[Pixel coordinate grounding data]
Segment Open
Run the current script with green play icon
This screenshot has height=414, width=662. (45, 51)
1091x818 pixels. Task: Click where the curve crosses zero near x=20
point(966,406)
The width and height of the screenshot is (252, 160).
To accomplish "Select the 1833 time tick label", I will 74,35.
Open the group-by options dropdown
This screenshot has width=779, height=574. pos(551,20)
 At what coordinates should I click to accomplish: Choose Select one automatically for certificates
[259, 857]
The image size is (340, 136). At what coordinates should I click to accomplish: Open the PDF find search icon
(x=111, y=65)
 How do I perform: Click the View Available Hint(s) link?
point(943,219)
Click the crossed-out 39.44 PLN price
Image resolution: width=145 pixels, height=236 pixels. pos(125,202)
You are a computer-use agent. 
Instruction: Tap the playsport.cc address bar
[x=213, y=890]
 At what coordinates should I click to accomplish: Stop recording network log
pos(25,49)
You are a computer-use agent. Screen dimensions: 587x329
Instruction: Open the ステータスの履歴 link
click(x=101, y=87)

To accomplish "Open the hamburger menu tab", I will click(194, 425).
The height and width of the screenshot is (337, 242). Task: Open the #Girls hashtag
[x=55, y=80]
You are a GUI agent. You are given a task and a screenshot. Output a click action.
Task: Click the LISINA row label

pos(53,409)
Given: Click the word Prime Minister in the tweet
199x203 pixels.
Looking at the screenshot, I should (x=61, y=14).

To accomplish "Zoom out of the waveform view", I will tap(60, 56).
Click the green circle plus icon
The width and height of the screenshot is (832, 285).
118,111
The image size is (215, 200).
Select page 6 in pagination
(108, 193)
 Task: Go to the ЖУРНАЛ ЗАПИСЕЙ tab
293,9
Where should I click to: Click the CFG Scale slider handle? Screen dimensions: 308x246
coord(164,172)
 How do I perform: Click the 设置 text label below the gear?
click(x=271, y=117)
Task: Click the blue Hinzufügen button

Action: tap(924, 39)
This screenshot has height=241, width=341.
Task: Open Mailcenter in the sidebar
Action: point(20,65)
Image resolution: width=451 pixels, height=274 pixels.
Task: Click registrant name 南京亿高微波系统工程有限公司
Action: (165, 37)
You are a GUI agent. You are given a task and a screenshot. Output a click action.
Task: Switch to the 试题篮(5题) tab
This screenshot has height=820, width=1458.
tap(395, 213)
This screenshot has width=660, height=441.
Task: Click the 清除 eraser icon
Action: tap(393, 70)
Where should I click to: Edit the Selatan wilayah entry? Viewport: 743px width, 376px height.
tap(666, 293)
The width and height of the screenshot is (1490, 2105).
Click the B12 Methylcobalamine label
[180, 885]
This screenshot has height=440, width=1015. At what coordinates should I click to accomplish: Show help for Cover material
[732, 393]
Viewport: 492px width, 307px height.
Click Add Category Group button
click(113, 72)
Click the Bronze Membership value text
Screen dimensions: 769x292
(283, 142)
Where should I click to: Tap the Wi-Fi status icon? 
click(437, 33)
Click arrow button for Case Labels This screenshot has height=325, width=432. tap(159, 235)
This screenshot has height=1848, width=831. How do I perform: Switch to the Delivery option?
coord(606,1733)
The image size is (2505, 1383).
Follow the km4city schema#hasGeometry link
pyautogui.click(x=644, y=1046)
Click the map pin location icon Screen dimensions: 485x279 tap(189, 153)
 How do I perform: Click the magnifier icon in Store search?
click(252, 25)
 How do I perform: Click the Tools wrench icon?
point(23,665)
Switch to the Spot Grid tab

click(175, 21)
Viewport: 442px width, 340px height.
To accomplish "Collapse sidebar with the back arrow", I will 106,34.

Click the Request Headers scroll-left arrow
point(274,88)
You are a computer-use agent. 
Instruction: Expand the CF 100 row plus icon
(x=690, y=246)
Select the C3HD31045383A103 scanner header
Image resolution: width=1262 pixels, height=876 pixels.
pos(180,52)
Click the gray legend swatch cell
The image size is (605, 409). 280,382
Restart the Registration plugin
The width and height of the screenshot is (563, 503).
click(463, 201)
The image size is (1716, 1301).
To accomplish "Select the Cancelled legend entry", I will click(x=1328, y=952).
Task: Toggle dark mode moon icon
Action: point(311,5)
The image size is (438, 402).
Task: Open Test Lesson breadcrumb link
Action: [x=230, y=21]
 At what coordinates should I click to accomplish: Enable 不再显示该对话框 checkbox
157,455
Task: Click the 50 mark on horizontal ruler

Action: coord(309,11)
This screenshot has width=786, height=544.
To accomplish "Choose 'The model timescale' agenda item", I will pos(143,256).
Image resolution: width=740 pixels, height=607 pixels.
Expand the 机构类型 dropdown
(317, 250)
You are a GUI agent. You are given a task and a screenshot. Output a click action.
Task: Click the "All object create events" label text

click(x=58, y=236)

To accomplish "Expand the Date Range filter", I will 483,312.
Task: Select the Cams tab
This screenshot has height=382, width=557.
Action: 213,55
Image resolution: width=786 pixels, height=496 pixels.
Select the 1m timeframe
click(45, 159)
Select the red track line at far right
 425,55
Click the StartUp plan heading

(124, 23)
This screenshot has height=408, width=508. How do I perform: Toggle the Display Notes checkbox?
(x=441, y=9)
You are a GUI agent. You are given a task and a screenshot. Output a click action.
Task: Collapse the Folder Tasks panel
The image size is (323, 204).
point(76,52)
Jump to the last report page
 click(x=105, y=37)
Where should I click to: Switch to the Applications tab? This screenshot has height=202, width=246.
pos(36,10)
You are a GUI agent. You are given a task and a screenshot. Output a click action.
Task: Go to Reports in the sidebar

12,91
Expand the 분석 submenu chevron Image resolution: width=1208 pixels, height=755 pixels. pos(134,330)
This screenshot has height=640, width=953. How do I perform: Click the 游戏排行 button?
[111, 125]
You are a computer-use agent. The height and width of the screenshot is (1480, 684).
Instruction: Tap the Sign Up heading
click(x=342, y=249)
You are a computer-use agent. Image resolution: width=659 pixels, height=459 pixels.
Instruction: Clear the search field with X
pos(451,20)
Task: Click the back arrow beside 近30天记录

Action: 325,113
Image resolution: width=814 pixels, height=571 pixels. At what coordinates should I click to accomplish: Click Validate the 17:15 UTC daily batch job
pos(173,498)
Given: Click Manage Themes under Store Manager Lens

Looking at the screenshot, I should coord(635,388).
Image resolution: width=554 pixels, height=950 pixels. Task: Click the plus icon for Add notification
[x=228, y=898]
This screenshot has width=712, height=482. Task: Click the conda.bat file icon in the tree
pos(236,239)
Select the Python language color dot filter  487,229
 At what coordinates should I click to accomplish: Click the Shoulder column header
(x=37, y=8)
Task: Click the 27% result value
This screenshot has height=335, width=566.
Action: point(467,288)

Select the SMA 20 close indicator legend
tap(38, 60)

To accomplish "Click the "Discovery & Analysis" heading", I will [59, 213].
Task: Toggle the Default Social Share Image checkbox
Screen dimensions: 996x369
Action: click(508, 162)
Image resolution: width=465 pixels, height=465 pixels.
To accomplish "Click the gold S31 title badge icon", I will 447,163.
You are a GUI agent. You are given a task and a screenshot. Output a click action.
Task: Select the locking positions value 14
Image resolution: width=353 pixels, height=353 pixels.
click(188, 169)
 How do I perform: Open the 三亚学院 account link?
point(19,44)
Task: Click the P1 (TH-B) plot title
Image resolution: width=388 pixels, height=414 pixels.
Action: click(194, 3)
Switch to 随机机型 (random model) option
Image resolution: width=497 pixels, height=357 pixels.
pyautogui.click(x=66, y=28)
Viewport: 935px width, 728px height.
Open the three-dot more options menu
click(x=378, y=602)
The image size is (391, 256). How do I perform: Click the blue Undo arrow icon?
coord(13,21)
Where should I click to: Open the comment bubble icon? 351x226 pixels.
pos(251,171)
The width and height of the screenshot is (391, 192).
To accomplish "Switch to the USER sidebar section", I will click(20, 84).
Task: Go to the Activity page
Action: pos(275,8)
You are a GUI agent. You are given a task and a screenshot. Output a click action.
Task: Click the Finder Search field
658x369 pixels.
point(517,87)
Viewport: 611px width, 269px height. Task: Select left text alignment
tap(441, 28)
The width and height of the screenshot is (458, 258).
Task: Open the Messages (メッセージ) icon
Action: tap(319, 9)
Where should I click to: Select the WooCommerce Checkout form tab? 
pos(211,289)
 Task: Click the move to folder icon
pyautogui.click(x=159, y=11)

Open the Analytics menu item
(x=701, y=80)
Segment Closed
■ Work task ■
When a line of the records holds the word "title", copy that line.

■ Solution to this task ■
To accomplish "Click the gold S31 title badge icon", I will 447,163.
Task: Click the P1 (TH-B) plot title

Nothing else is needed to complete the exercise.